Another photo from Saturday showed Mr. Trump and Mr. Zelensky chatting with President Emmanuel Macron of France and Keir Starmer, the prime minister of Britain. The French and British leaders have expressed an urgent need for allied nations to provide security guarantees to Ukraine in the event of a negotiated settlement, something that Mr. Zelensky says is critical but that the Trump administration insists should be done by the Europeans and not the Americans.

Mr. Zelensky said in his social media post that he had discussed security guarantees with Mr. Trump.

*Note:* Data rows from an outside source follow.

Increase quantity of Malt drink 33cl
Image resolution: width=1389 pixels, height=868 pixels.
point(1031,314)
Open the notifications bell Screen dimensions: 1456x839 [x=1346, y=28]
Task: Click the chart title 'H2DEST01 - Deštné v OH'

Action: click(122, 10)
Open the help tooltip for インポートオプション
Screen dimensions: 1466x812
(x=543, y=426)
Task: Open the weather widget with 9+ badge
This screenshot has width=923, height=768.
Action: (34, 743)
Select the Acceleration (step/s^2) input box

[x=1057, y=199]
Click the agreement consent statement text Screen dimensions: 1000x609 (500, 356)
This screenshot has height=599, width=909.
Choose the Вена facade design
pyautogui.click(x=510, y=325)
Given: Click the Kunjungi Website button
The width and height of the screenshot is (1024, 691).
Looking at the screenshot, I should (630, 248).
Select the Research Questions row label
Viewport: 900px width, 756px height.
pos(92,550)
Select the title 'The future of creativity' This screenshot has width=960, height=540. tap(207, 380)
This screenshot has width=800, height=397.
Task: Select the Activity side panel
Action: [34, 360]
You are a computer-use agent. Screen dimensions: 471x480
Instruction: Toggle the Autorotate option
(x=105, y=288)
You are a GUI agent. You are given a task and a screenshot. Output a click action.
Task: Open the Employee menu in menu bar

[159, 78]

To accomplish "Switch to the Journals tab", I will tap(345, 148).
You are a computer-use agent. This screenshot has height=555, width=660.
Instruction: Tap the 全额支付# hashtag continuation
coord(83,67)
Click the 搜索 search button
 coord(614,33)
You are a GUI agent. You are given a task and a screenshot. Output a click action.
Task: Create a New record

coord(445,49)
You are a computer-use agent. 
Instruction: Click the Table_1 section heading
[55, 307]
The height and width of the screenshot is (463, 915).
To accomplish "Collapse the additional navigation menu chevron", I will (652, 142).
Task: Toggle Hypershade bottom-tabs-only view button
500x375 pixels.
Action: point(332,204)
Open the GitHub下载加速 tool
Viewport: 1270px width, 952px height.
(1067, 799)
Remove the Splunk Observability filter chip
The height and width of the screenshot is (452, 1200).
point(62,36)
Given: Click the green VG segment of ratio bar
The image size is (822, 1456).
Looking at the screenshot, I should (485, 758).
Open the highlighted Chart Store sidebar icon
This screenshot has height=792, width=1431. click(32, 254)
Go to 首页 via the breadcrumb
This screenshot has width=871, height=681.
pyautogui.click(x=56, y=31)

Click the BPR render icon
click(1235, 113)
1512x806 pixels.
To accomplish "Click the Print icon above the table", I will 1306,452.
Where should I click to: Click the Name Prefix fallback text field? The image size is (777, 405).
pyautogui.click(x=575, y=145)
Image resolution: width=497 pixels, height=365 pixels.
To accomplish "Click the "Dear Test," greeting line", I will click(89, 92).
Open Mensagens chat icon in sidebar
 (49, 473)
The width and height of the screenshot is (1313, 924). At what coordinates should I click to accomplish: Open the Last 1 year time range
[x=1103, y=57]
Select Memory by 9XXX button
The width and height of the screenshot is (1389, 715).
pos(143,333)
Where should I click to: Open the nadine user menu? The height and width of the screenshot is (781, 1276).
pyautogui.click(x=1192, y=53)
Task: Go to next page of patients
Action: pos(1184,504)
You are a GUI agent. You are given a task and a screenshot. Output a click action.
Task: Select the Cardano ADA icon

On Friday, Steve Witkoff, a real estate businessman who is a special envoy for Mr. Trump, met with Mr. Putin in Moscow for three hours. After hearing about the results of that meeting, Mr. Trump wrote on social media on Saturday: “A good day in talks and meetings with Russia and Ukraine. They are very close to a deal, and the two sides should now meet, at very high levels, to ‘finish it off.’”

Both Mr. Witkoff and Mr. Rubio had planned to attend a set of talks with Ukrainian officials in London last week, but they canceled after Mr. Zelensky’s aides objected to the main elements in the settlement proposal that the two Americans presented to Ukrainian negotiators in Paris on April 17. Other U.S. officials did attend the talks in London on Wednesday.

After the Paris talks, Mr. Rubio said the Trump administration would decide “in a matter of days whether or not this is doable in the next few weeks.” He said at the time that the United States would “need to move on” if it did not appear possible to reach a compromise with all parties to end the war in Ukraine.